Exercise input:
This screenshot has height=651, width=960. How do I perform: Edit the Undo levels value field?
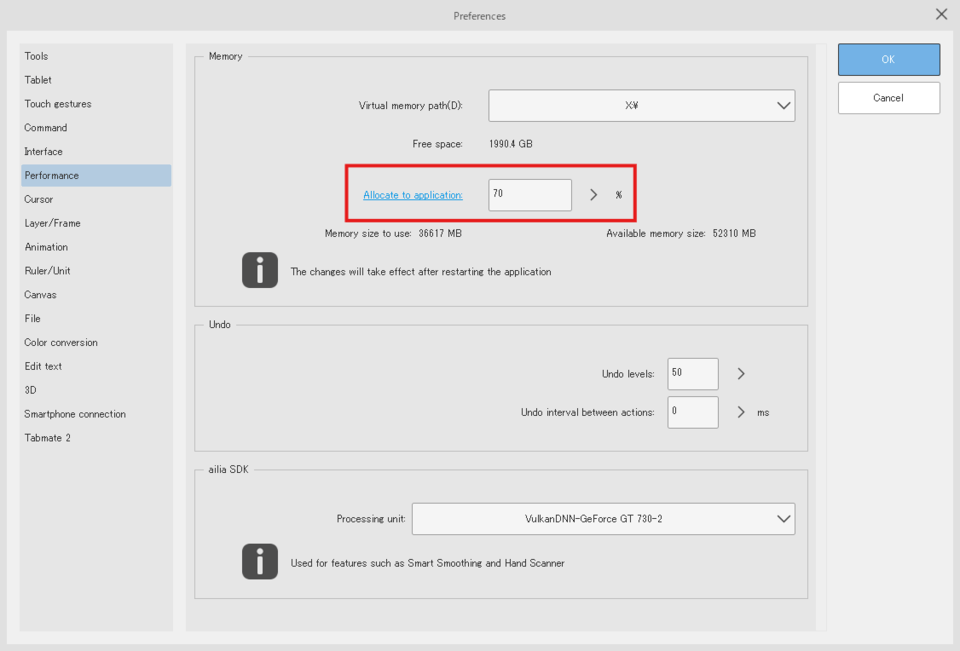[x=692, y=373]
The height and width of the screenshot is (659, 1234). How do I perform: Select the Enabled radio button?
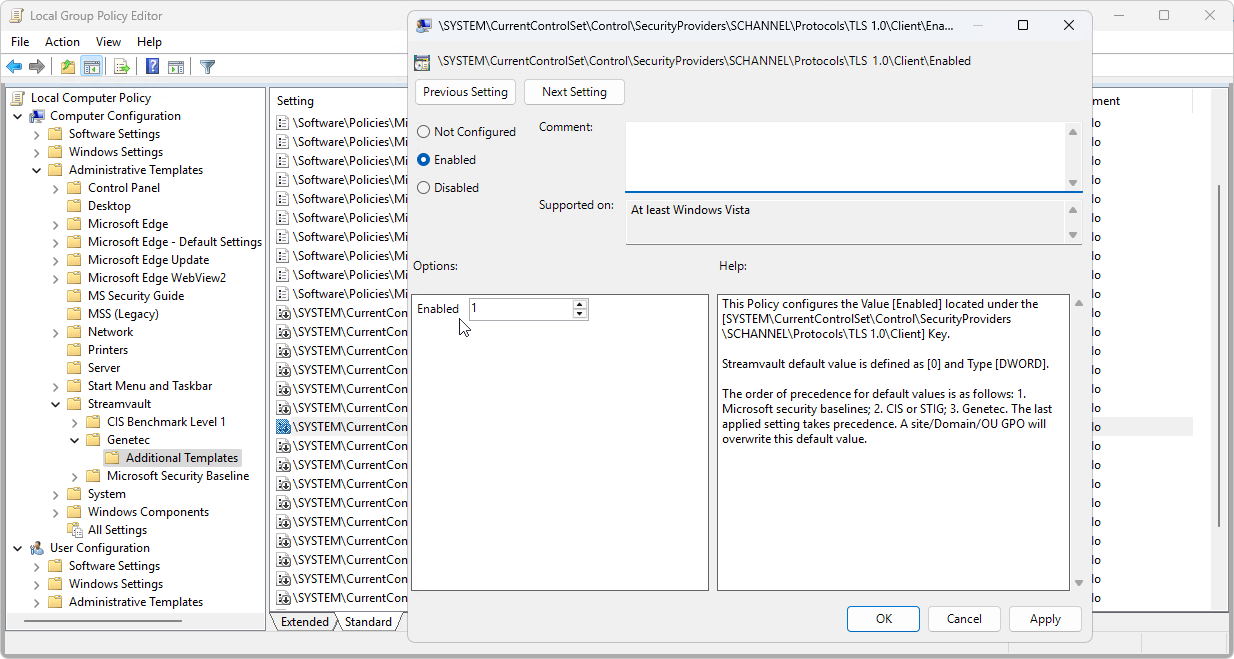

--

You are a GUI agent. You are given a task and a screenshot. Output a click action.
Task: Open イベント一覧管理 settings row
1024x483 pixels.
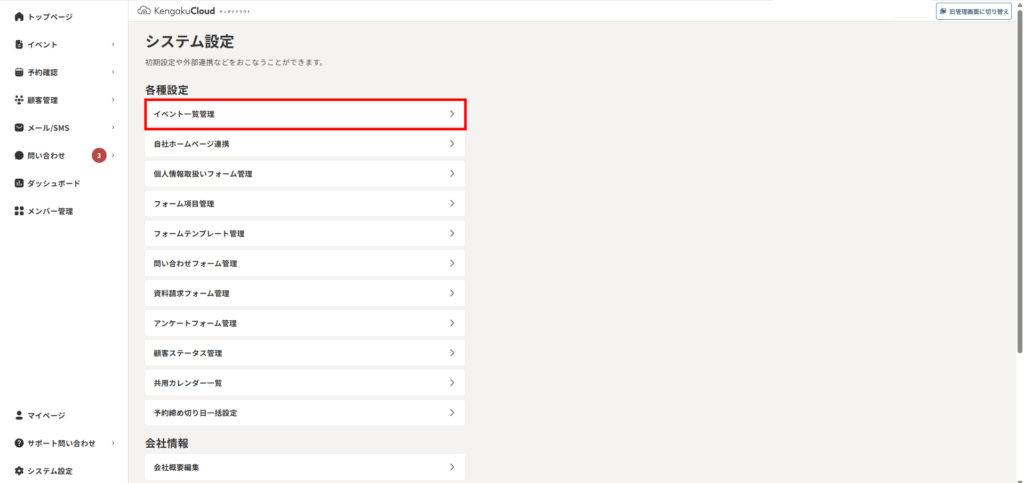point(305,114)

Aim of the exercise: Copy the lines from the line containing "This screenshot has" through the line containing "The height and", including both, without the pictures.

Written solution:
This screenshot has height=651, width=960. How do I perform: Edit the Undo levels value field?
[x=692, y=373]
The height and width of the screenshot is (659, 1234). How do I perform: Select the Enabled radio button?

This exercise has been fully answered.